# Project Title
### Data Engineering Capstone Project
I94_Immigration_Data
#### Project Summary
I94 immigration data comes from the National Travel and Tourism Office. The report contains international visitor arrival statistics by world regions and select countries (including top 20), type of visa, mode of transportation, age groups, states visited (first intended address only), and the top ports of entry (for select countries).

My end solution will give an insight on how many international visitors arrive to US cities monthly each year.

As a data engineer, I have been assigned to Build an ETL pipeline for a datalake hosted on github. To complete the project, will need to load data from github, process the data into analytics tables using Spark and writes them in parquet files in a separate analytics directory.The final transformed data in facts and dimensions will be pushed in to parquet files, where all analytical team will be interacting and trying to find out some insights that may effectively place resources in the US cities where there is high international visitors Arrivals.  

The project follows the follow steps:

* Step 1: Scope the Project and Gather Data
#### Step 1:

#### Project Description

In this project, I have applied what i have learned on Spark and data lakes to build an ETL pipeline for a data lake hosted on github.
Also I have used my best ability to load the data into parquet files in a separate analytics directory where the actual facts and dimensions data will be resided as my final target for the analytics team to use that for their effective analysis.


To complete the project, i have loaded data from github, process the data into analytics tables using Spark, and and writes them in parquet files in a separate analytics directory. Final target destination is Immigration Warehouse Directory. 

#### Project Datasets

The SAS file is located in the local workspace and I used that as source.

* '../../data/18-83510-I94-Data-2016/i94_apr16_sub.sas7bdat'

* Step 2: Explore and Assess the Data
#### Immigration Datasets

immigration data is in a folder with the following path: ../../data/18-83510-I94-Data-2016/. There's a file for each month of the year.Each file has a three-letter abbreviation for the month name.

#### Schema for Immigration Data

* i94yr
* i94mon
* i94cit
* i94res
* i94port
* arrdate
* i94mode
* i94addr
* depdate
* i94bir
* i94visa
* dtadfile
* visapost
* biryear
* dtaddto
* gender
* insnum
* airline
* admnum
* fltno
* visatype

* Step 3: Define the Data Model

#### Dimensional Modelling:
A dimensional model is also commonly called a star schema.The core of the star schema model is built from fact tables and dimension tables.

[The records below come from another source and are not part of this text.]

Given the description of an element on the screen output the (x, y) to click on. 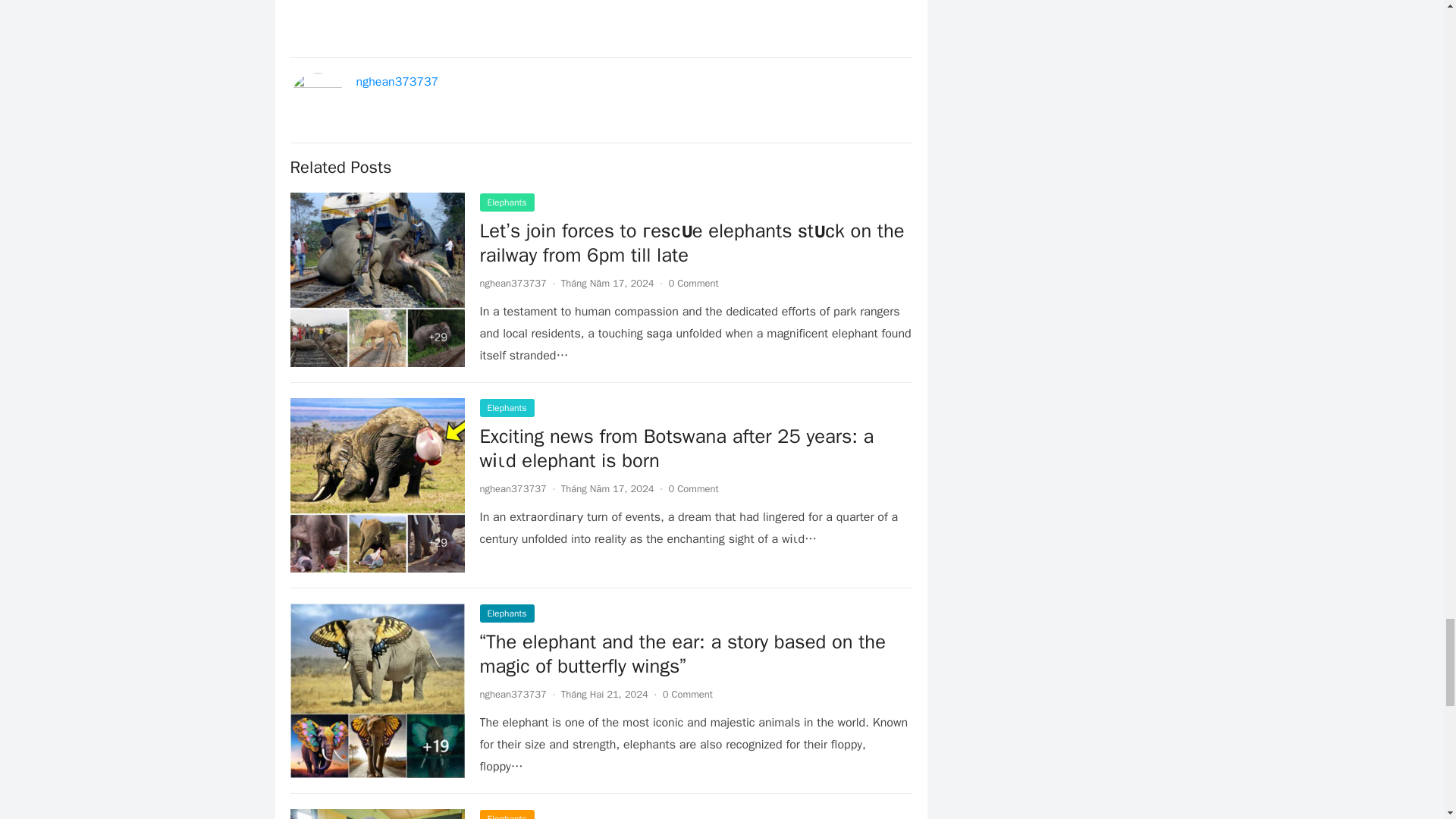
nghean373737 (397, 81)
Elephants (506, 407)
Elephants (506, 202)
0 Comment (693, 282)
nghean373737 (512, 282)
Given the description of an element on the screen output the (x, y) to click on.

It consists, typically, of a large table of facts (known as a fact table), with a number of other tables surrounding it that contain descriptive data, called dimensions. 

#### Fact Table:
The fact table contains numerical values of what you measure. Each fact table contains the keys to associated dimension tables. Fact tables have a large number of rows.The information in a fact table has characteristics. It is numerical and used to generate aggregates and summaries. All facts refer directly to the dimension keys. Fact table that is determined after carefull analysis which contains the information.

#### Tables (Facts)
Table Name: i94_immigration_data(fact)

Column Names: 
* i94_admission_num
* i94_arrival_date
* visa_type
* i94_date_admitted_until 
* i94_port_description
* i94_addr_description 
* travel_city
* residence
* category 
* visitor_age 
* birth_year 
* visitor_gender
* insurance_number


#### Dimension Tables:
The dimension tables contain descriptive information about the numerical values in the fact table. 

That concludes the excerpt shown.